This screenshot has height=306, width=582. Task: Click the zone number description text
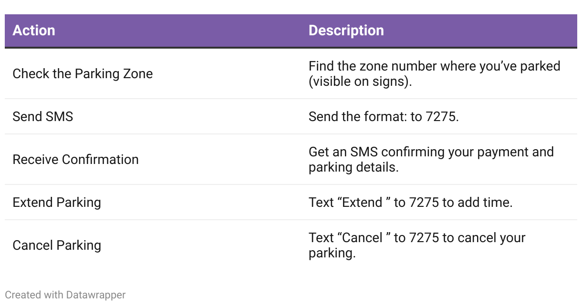point(434,74)
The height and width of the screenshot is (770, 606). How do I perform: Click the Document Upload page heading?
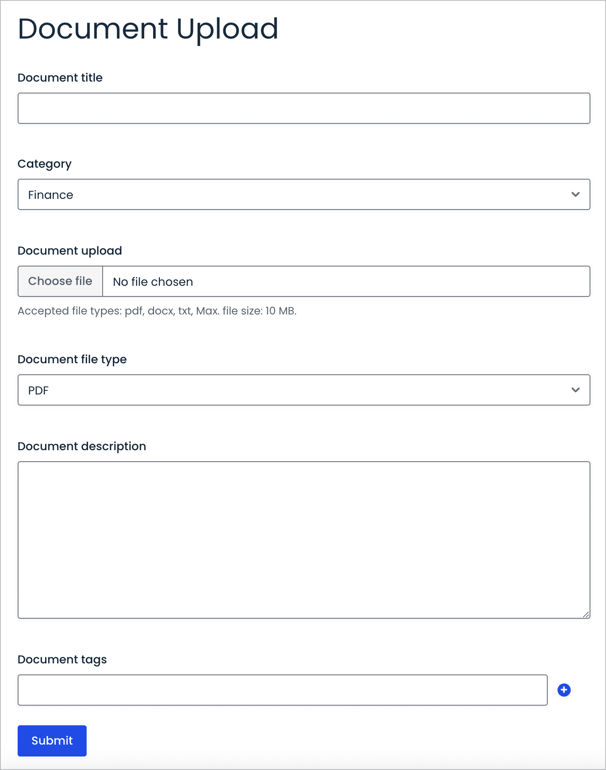pos(148,29)
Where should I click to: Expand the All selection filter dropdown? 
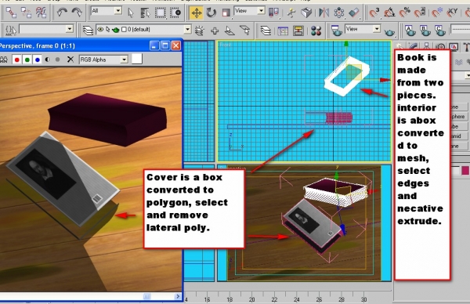pyautogui.click(x=106, y=11)
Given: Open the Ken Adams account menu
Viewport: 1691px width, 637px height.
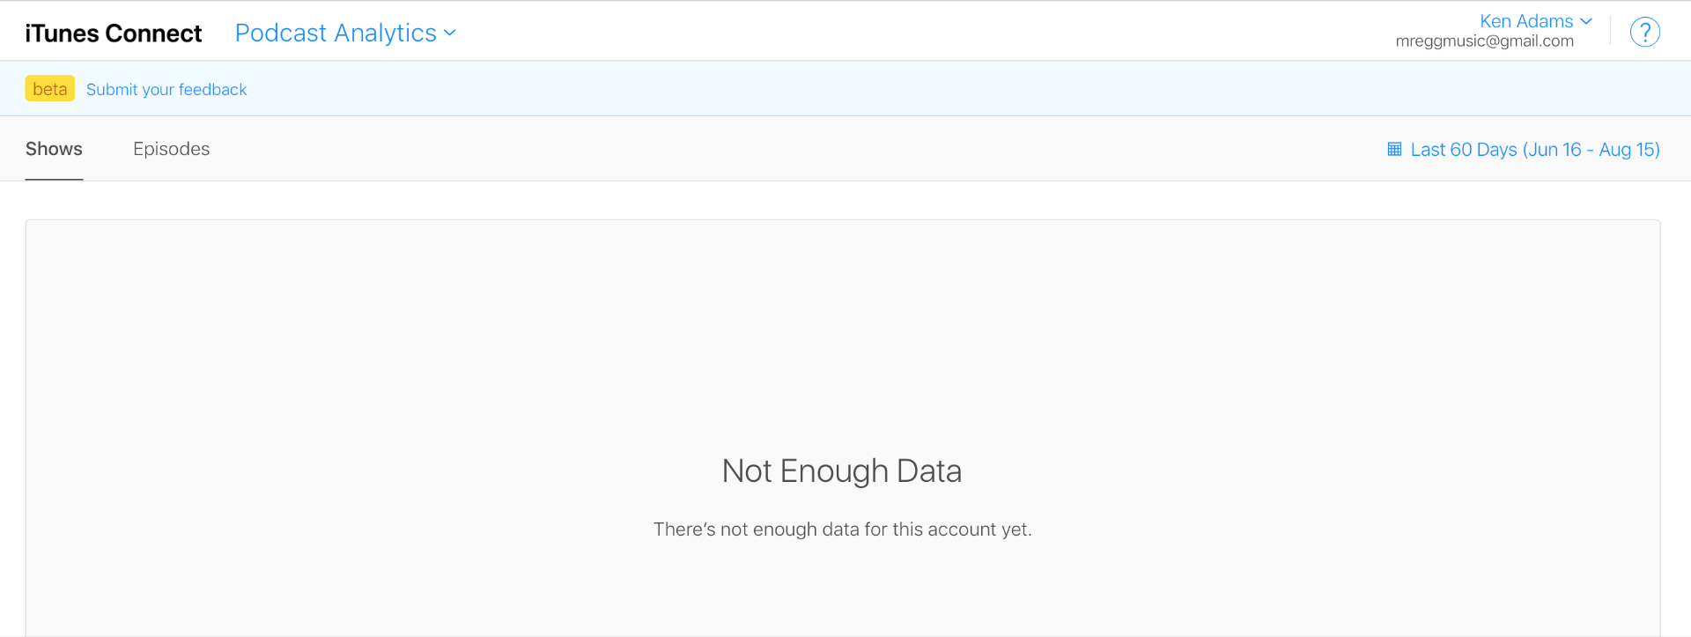Looking at the screenshot, I should (x=1525, y=21).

* * * * * * *

→ **ABOUT THIS TASK**:
Write the records above out again exactly, but not the pictures.

→ **OUTPUT BELOW**:
This screenshot has height=306, width=582. Task: Click the zone number description text
point(434,74)
The height and width of the screenshot is (770, 606). How do I perform: Click the Document Upload page heading?
pos(148,29)
Where should I click to: Expand the All selection filter dropdown? 
pyautogui.click(x=106, y=11)
Given: Open the Ken Adams account menu
Viewport: 1691px width, 637px height.
Looking at the screenshot, I should (x=1525, y=21).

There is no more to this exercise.